__Data items__:
BEGIN
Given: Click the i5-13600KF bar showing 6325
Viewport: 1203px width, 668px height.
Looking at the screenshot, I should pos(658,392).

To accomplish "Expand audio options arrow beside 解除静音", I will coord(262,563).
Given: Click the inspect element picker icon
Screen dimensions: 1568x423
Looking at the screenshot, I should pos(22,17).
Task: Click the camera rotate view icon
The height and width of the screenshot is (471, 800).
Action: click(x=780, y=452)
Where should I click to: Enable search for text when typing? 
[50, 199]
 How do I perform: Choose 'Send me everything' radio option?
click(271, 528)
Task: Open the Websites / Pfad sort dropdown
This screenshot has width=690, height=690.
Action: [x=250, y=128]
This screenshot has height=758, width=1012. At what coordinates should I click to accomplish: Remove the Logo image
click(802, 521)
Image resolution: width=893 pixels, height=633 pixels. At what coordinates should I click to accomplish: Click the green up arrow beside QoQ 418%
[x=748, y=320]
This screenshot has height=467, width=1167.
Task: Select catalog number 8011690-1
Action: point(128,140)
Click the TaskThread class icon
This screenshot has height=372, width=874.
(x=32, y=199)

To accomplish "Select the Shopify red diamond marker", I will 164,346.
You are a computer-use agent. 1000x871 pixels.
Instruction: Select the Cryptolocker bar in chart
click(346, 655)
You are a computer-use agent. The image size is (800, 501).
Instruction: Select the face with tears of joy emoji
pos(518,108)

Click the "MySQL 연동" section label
END
__What this task involves__: One number is the expected answer: the count of lines above that hold the word "icon".

__Reply__: 3